42 CFR §422.352
Verified against eCFR.gov as of June 20, 2026View official text on eCFR.gov ↗
- (a)General rule. An organization is considered a PSO for purposes of a MA contract if the organization—
- (1)Has obtained a waiver of State licensure as provided for under § 422.370;
- (2)Meets the definition of a PSO set forth in § 422.350 and other applicable requirements of this subpart; and
- (3)Is effectively controlled by the provider or, in the case of a group, by one or more of the affiliated providers that established and operate the PSO.

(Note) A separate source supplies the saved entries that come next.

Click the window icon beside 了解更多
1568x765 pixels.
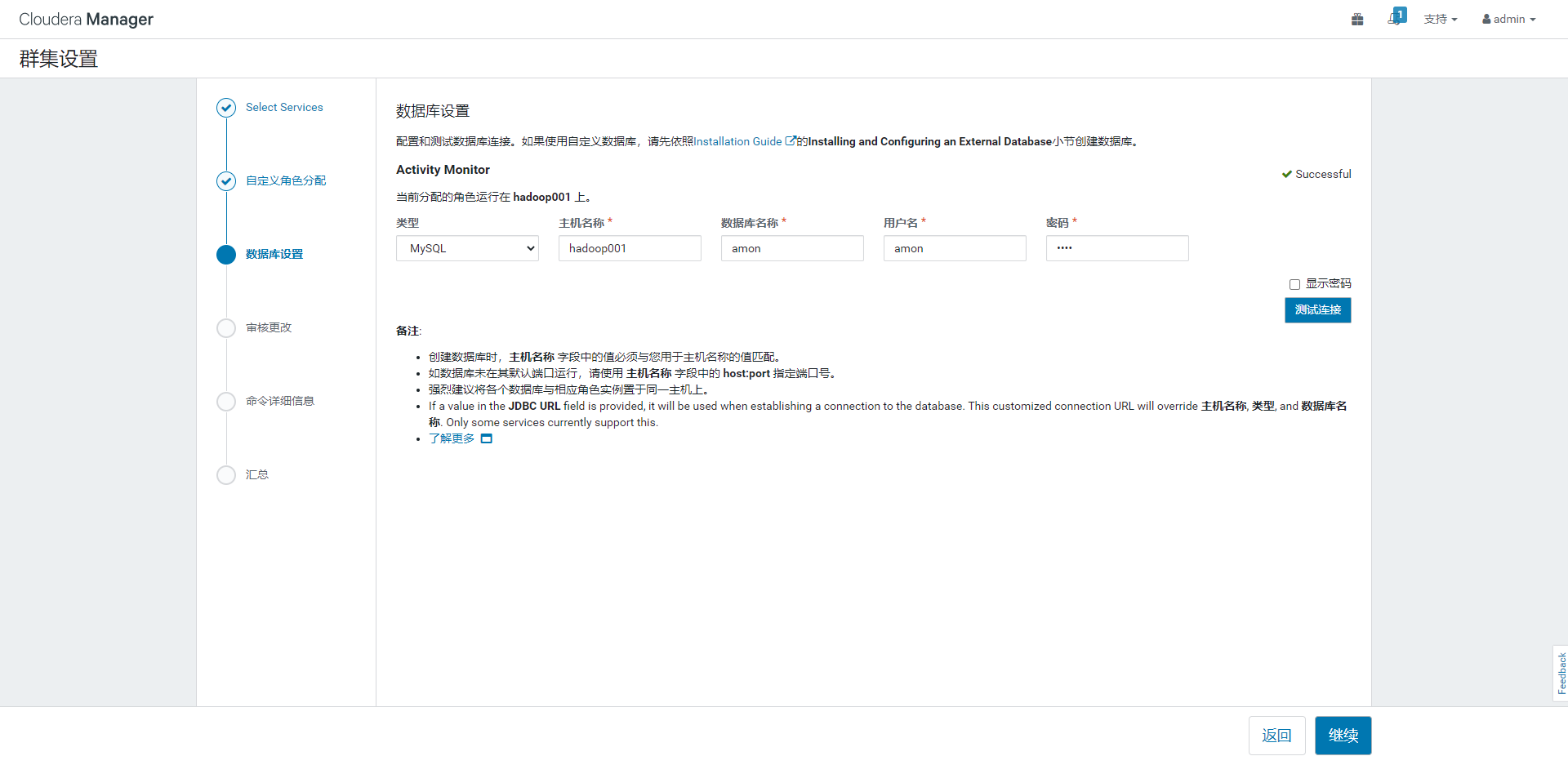click(x=487, y=439)
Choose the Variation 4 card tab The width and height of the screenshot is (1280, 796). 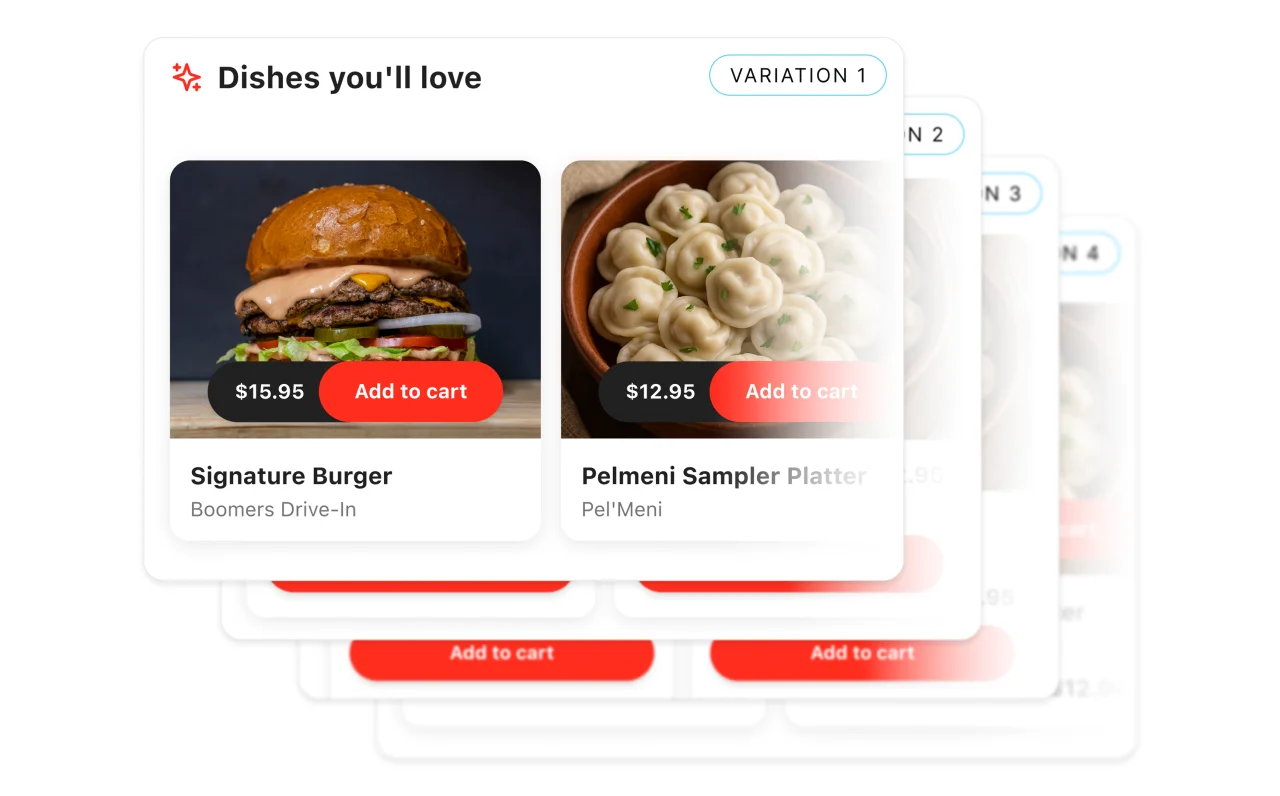[1090, 253]
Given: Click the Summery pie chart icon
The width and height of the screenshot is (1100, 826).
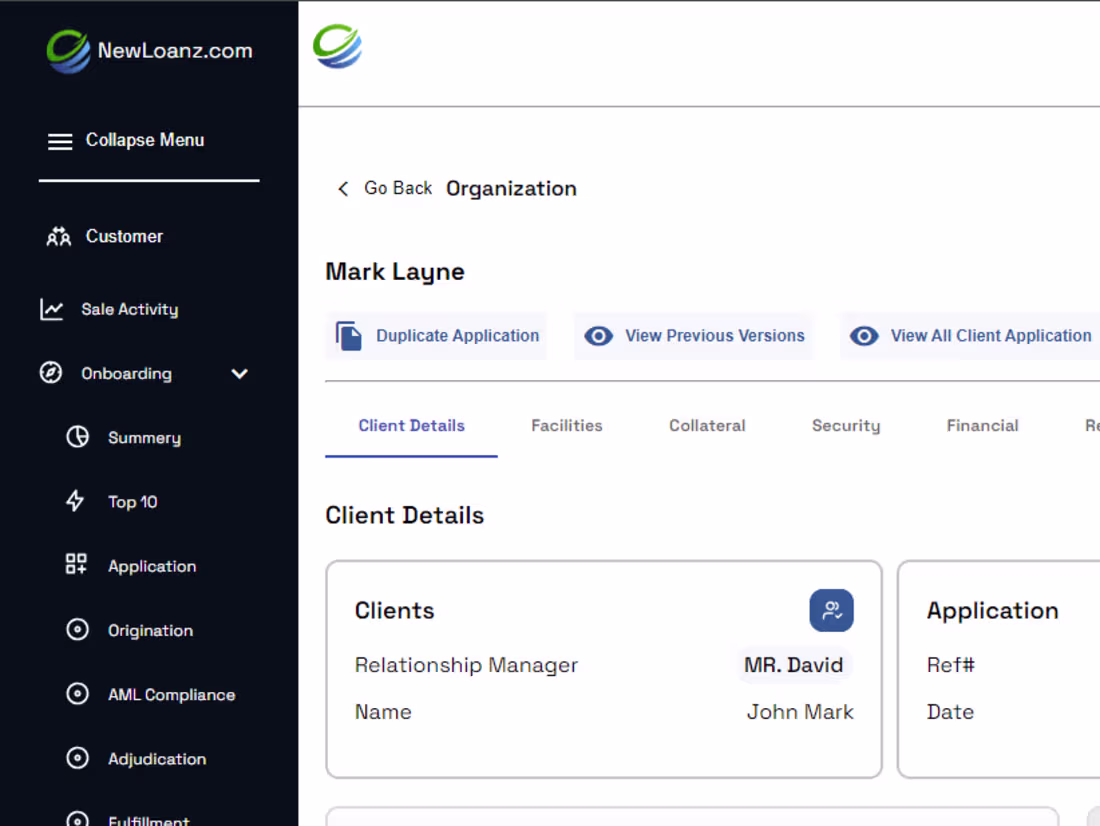Looking at the screenshot, I should click(x=77, y=437).
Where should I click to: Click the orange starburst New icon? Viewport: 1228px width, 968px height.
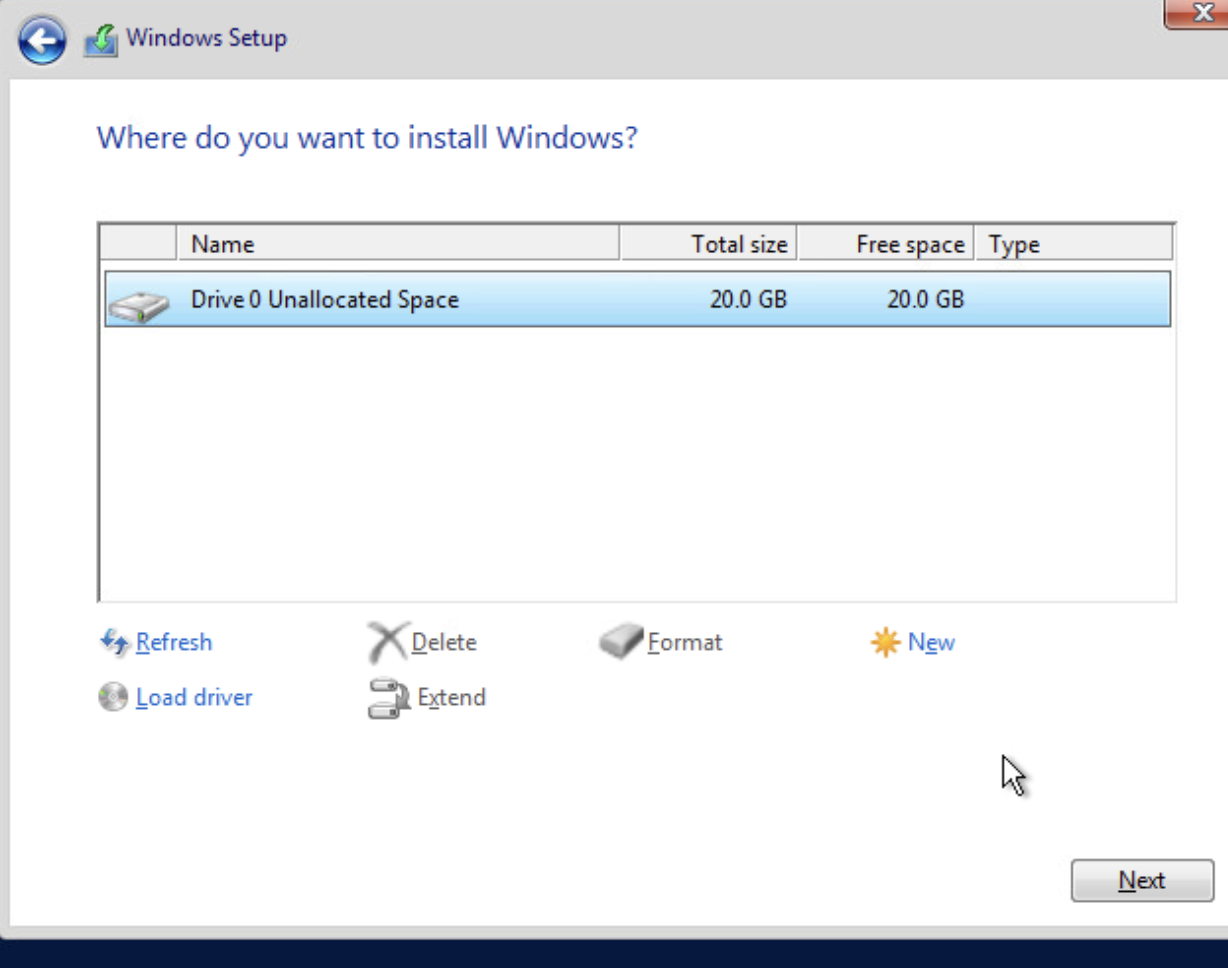[x=885, y=642]
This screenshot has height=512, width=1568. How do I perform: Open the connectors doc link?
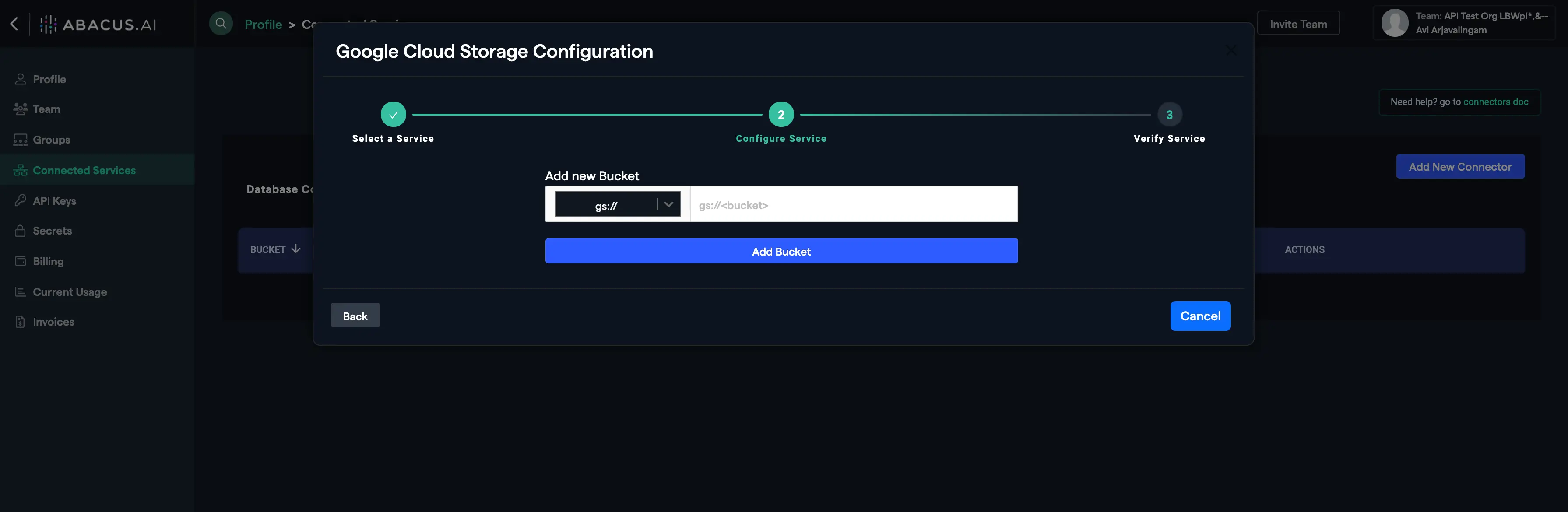point(1495,102)
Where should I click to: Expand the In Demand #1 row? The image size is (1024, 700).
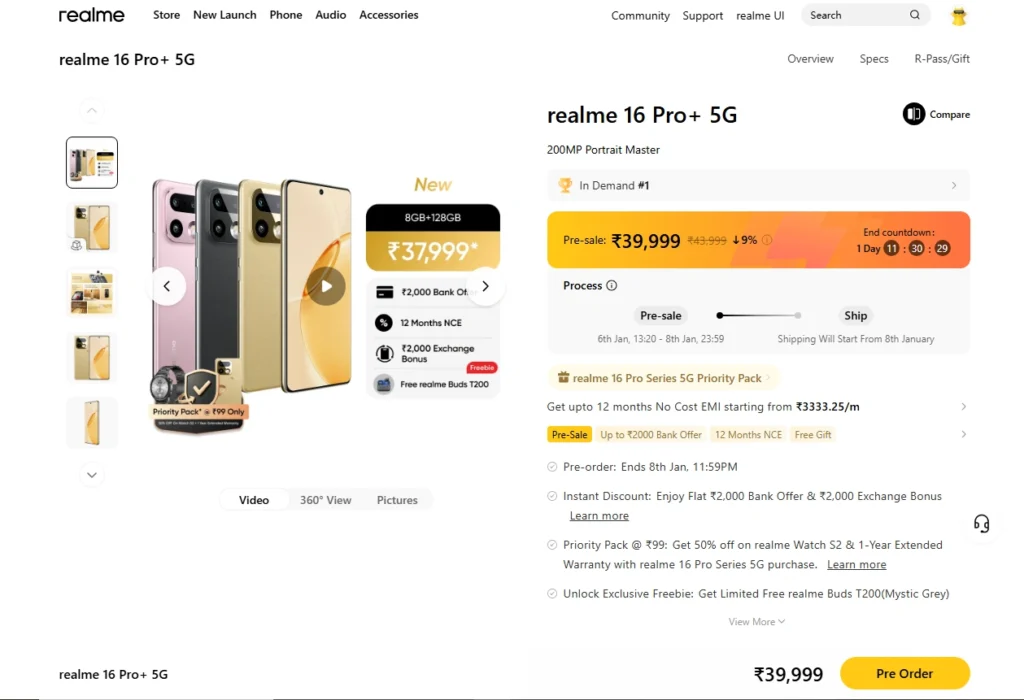[x=953, y=185]
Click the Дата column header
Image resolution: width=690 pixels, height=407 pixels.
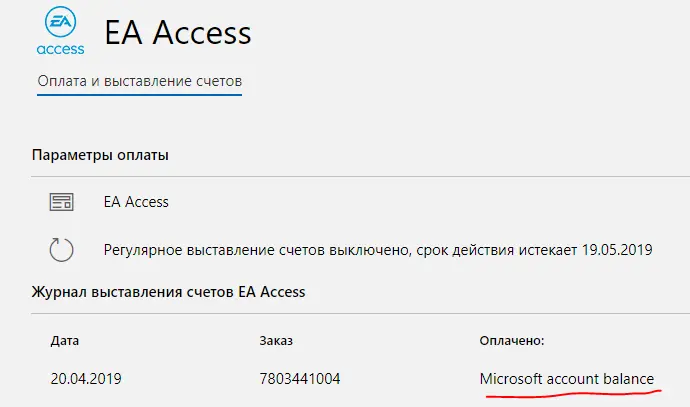pos(65,341)
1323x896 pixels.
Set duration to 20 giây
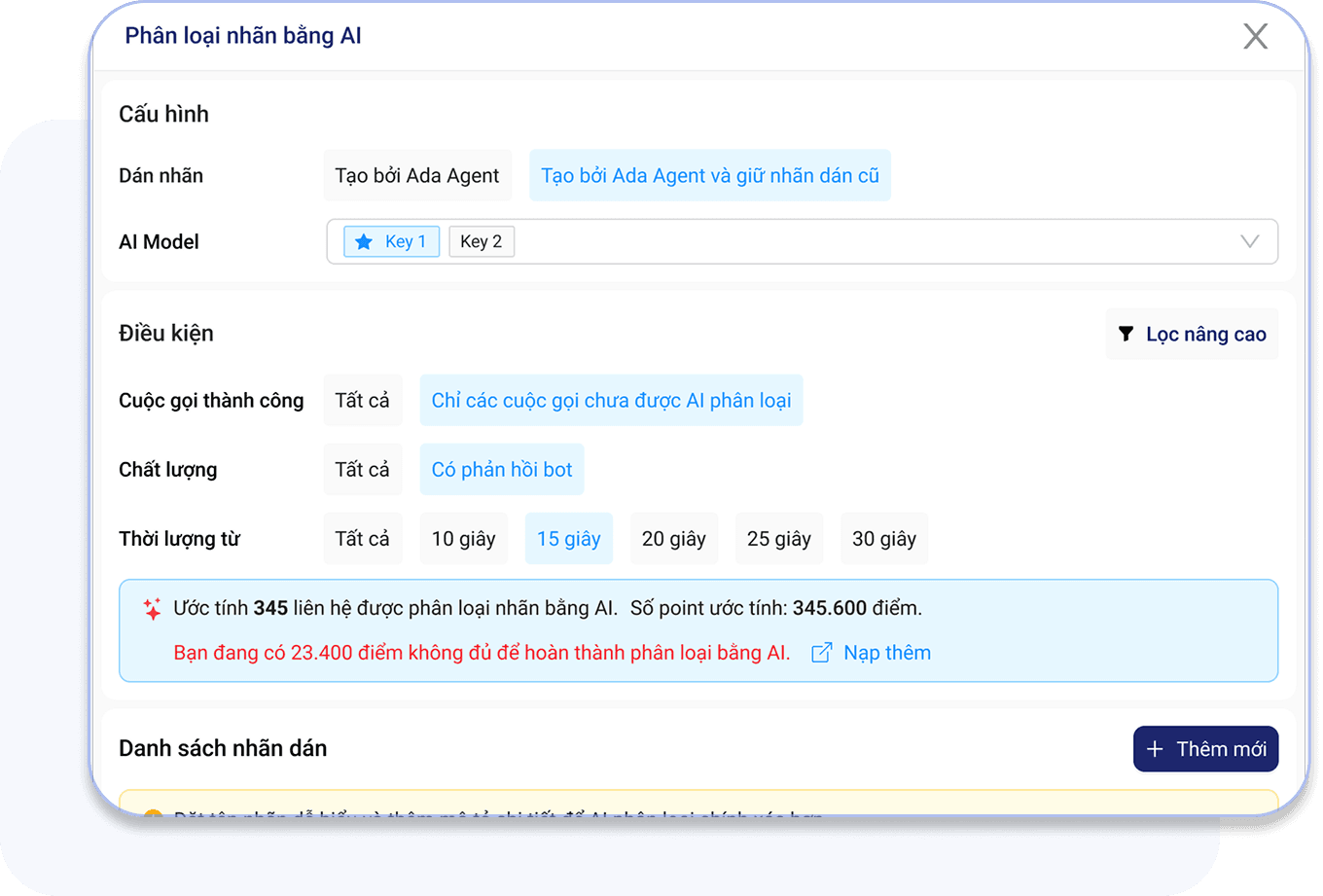pos(673,539)
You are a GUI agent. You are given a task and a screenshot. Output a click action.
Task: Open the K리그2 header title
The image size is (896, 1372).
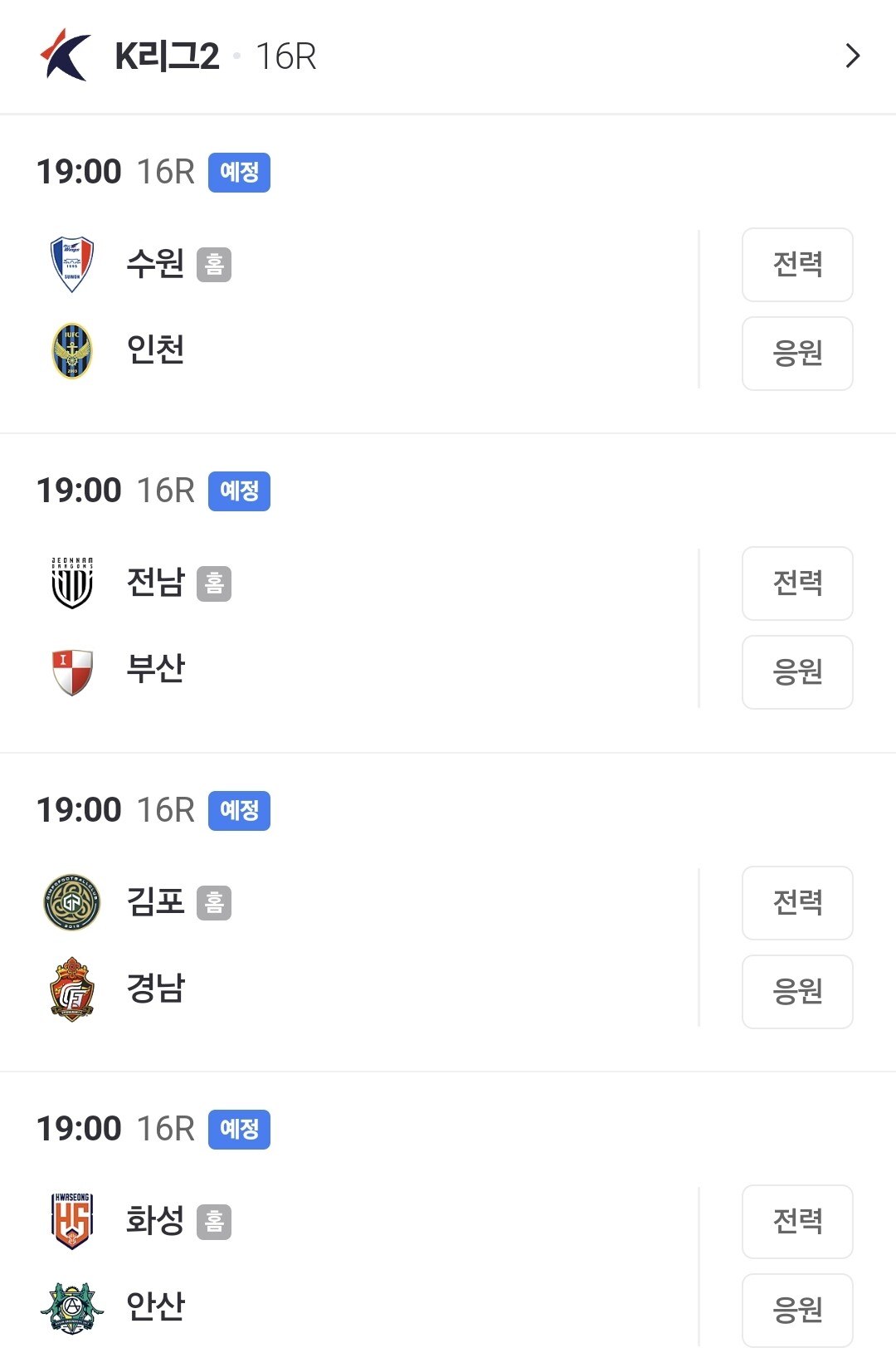167,56
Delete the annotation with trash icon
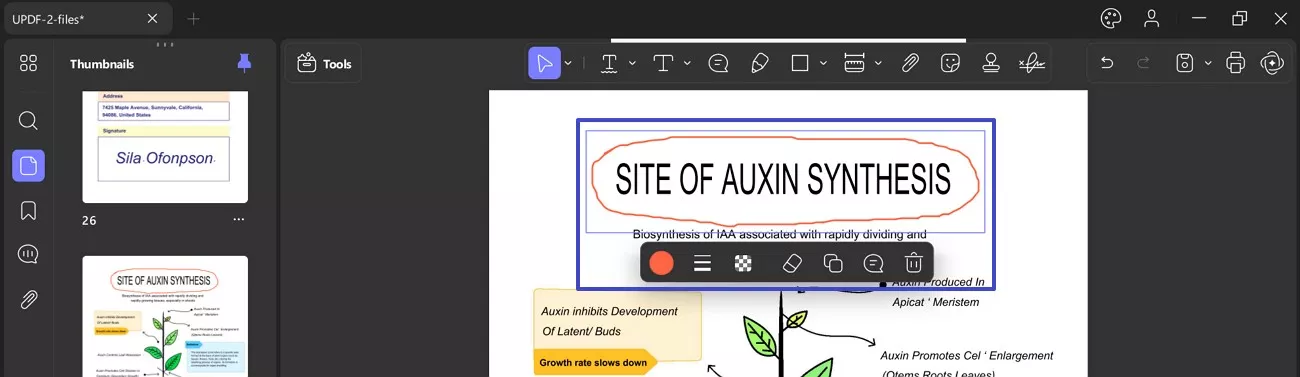Screen dimensions: 1300x377 coord(913,263)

- (b)Provision of services. A PSO must demonstrate to CMS's satisfaction that it is capable of delivering to Medicare enrollees the range of services required under a contract with CMS. Each PSO must deliver a substantial proportion of those services directly through the provider or the affiliated providers responsible for operating the PSO. Substantial proportion means—
- (c)Rural PSO. To qualify as a rural PSO, a PSO must—
- (1)Demonstrate to CMS that—
- (i)It has available in the rural area, as defined in § 412.62(f) of this chapter, routine services including but not limited to primary care, routine specialty care, and emergency services; and
- (ii)The level of use of providers outside the rural area is consistent with general referral patterns for the area; and
- (2)Enroll Medicare beneficiaries, the majority of which reside in the rural area the PSO serves.